While much attention has been paid to the ongoing Democratic primary for the City Council election, a small but growing pool of Republican challengers for the general election has gotten slightly larger with the addition of Darryl Nirenberg.
Last year, Nirenberg wrote in a letter to the editor in the Alexandria Times challenging Mayor Justin Wilson’s assertion that cultural white supremacy was still prevalent in Alexandria and Virginia. Nirenberg also challenged Wilson over issues of density, which has become a rallying cry for opposition to incumbents this election– in both general election challengers and within the Democratic primary.
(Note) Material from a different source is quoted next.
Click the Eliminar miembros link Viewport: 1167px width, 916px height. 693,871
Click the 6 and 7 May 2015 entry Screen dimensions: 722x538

“The same crowd has controlled our city for decades,” Nirenberg wrote in the letter. “They have rigged the system so those with whom they fundamentally disagree can’t get elected to anything. Instead of taking responsibility, the tactic appears now to claim that to make things right, a radical ‘urbanist’ agenda for which there is no electoral mandate must be imposed on the city.”
Earlier this month, Nirenberg made an announcement for his campaign on the Bring Integrity Back to Alexandria Facebook group, which is non-partisan but focused around opposition to projects like the Seminary Road diet and the Taylor Run stream restoration.
“Thanks to the administrators and those who post here for raising and assessing the issues before our city,” Nirenberg said in his post. “The range of well argued positions posted here have reinforced for me that now is the time for our City Council to put aside divisive policies such as promoting density in the midst of a pandemic, road diets, housing on school grounds and paving over our green space, and instead, look for ways to build consensus on major issues and pull together our city. That’s why I am running, and hope you will visit my website to sign up, volunteer your time, request a yard sign and a bumper sticker, and throw in a contribution.”
Nirenberg’s financial history shows extensive donations to Republican candidates like Eric Cantor and Paul Ryan.
Nirenberg also listed several government transparency goals, including public disclosure of grant applications, an annual publication of city contracts, and returning to election by wards or districts.
Nirenberg could not be reached for comment on this story.
The Democratic primary is scheduled for June 8, and the general election is scheduled for Nov. 2.